Input data:

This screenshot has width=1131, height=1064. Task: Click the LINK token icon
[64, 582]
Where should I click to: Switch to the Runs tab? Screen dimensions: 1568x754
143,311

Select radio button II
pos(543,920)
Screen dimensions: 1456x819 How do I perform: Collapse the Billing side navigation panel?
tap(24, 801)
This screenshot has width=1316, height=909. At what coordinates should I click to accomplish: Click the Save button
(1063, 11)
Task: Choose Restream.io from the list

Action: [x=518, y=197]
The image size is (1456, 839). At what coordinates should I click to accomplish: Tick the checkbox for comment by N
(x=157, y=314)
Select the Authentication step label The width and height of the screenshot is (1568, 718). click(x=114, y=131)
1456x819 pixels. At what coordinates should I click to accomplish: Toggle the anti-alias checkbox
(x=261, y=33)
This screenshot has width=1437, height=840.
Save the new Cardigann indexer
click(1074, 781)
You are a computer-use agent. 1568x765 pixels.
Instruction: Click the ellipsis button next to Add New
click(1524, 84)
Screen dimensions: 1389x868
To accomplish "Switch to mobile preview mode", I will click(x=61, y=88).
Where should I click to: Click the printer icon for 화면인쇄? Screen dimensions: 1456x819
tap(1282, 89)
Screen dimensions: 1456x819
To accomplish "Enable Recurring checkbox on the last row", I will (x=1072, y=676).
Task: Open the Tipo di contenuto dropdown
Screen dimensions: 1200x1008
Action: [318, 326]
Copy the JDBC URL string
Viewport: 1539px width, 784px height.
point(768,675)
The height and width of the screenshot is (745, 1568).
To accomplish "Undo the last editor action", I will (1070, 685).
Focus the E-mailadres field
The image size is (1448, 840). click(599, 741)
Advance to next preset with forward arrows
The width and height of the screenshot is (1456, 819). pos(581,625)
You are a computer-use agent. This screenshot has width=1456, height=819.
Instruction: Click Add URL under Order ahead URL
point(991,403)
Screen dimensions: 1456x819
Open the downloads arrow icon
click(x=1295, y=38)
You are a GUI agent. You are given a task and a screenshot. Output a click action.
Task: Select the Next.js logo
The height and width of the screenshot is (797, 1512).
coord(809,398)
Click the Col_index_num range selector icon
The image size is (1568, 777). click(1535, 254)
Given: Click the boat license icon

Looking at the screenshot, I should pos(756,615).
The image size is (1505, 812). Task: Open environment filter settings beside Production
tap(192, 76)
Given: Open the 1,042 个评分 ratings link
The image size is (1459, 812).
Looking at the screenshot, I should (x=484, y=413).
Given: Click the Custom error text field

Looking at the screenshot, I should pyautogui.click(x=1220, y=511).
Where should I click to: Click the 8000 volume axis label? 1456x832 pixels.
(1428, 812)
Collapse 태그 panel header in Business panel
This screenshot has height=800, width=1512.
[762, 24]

What the exercise asks:
Return the listing exactly as it was given to you, with every line intact.

Result below:
This screenshot has width=1131, height=1064. Task: Click the LINK token icon
[64, 582]
Where should I click to: Switch to the Runs tab? Screen dimensions: 1568x754
143,311

Select radio button II
pos(543,920)
Screen dimensions: 1456x819 How do I perform: Collapse the Billing side navigation panel?
tap(24, 801)
This screenshot has width=1316, height=909. At what coordinates should I click to accomplish: Click the Save button
(1063, 11)
Task: Choose Restream.io from the list

Action: [x=518, y=197]
The image size is (1456, 839). At what coordinates should I click to accomplish: Tick the checkbox for comment by N
(x=157, y=314)
Select the Authentication step label The width and height of the screenshot is (1568, 718). click(x=114, y=131)
1456x819 pixels. At what coordinates should I click to accomplish: Toggle the anti-alias checkbox
(x=261, y=33)
This screenshot has width=1437, height=840.
Save the new Cardigann indexer
click(1074, 781)
You are a computer-use agent. 1568x765 pixels.
Instruction: Click the ellipsis button next to Add New
click(1524, 84)
Screen dimensions: 1389x868
To accomplish "Switch to mobile preview mode", I will click(x=61, y=88).
Where should I click to: Click the printer icon for 화면인쇄? Screen dimensions: 1456x819
tap(1282, 89)
Screen dimensions: 1456x819
To accomplish "Enable Recurring checkbox on the last row", I will (x=1072, y=676).
Task: Open the Tipo di contenuto dropdown
Screen dimensions: 1200x1008
Action: [318, 326]
Copy the JDBC URL string
Viewport: 1539px width, 784px height.
point(768,675)
The height and width of the screenshot is (745, 1568).
To accomplish "Undo the last editor action", I will (1070, 685).
Focus the E-mailadres field
The image size is (1448, 840). click(599, 741)
Advance to next preset with forward arrows
The width and height of the screenshot is (1456, 819). pos(581,625)
You are a computer-use agent. This screenshot has width=1456, height=819.
Instruction: Click Add URL under Order ahead URL
point(991,403)
Screen dimensions: 1456x819
Open the downloads arrow icon
click(x=1295, y=38)
You are a GUI agent. You are given a task and a screenshot. Output a click action.
Task: Select the Next.js logo
The height and width of the screenshot is (797, 1512).
coord(809,398)
Click the Col_index_num range selector icon
The image size is (1568, 777). click(1535, 254)
Given: Click the boat license icon

Looking at the screenshot, I should pos(756,615).
The image size is (1505, 812). Task: Open environment filter settings beside Production
tap(192, 76)
Given: Open the 1,042 个评分 ratings link
The image size is (1459, 812).
Looking at the screenshot, I should (x=484, y=413).
Given: Click the Custom error text field

Looking at the screenshot, I should pyautogui.click(x=1220, y=511).
Where should I click to: Click the 8000 volume axis label? 1456x832 pixels.
(1428, 812)
Collapse 태그 panel header in Business panel
This screenshot has height=800, width=1512.
[762, 24]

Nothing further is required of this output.